= Adolph Hallis =

South African pianist, composer and teacher

Adolph Hallis (4 July 1896 – 1987) was a South African pianist, composer and teacher.

==Life==
Hallis was born in Port Elizabeth, Cape Colony and travelled to England in his twenties, where he studied at the Royal Academy of Music; his teachers there included Tobias Matthay and Oscar Beringer. He made his debut at the Wigmore Hall in 1919, and after a wide-ranging European career settled back in South Africa in 1939, where he became a teacher at the University of the Witwatersrand. He died in South Africa in 1987.

==Career==
During his career Hallis premiered numerous works, including piano concertos by Alan Rawsthorne and Erik Chisholm. He gave the first British performance of Dmitri Shostakovich's First Piano Concerto in Birmingham in 1936. Although Arnold Cooke's Piano Concerto (1939/'40) was written for Hallis, the outbreak of WWII prevented him giving its première, which was given instead by Louis Kentner with the BBC Symphony Orchestra under Clarence Raybould in 1943 in a studio broadcast for the BBC's Third Programme. In 1938 he made, for Decca Records, the first complete recording of the piano Préludes of Claude Debussy. With Sophie Wyss, Alan Rawsthorne, Christian Darnton and Benjamin Britten he formed the Hallis Concert Society, which gave a number of innovative concerts in London in the period 1936–1939. These included British premieres of both contemporary and historical British and European music, including works of Giovanni Pierluigi da Palestrina, François Couperin, Arnold Cooke, Alban Berg, Paul Hindemith, Elisabeth Lutyens and Elizabeth Maconchy.

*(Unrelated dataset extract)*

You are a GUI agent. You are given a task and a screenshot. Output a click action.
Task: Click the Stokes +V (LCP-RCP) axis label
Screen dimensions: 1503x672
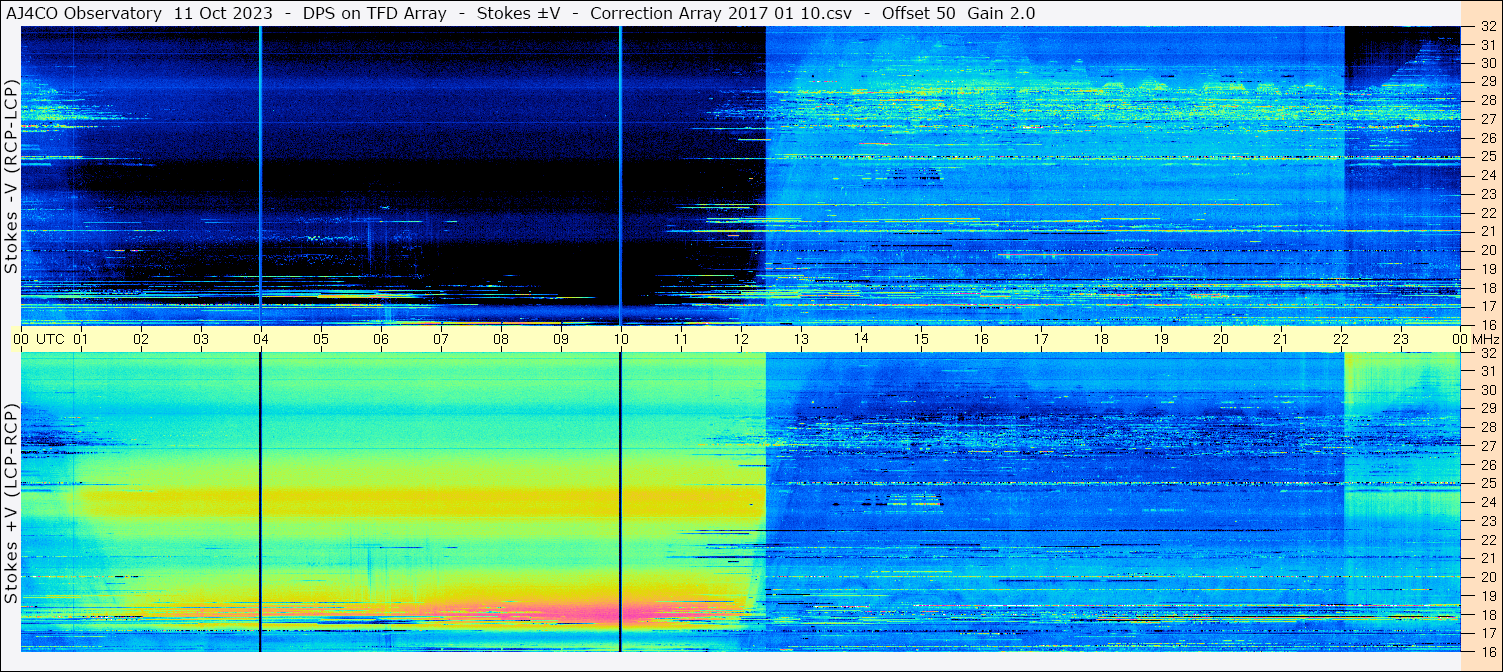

Amongst Hallis's compositions were film music, (sometimes under the pseudonym of "Hal Dolphe"), including music for two films of Alfred Hitchcock, Rich and Strange (1931) and Number Seventeen (1932). His other works include a piano concerto and various piano pieces.

His students included many South African keyboard players of the postwar generations, amongst them Michael Blake, Norman Olsfanger winner of first SABC piano competition SAMRO Prize, Marcelle Mierowsky, Neville Dove, Marian Friedman, Paul Hepker, Petronel Malan, Anton Nel, Elizabeth de la Porte, Renee Reznek, and Jeanne Zaidel-Rudolph.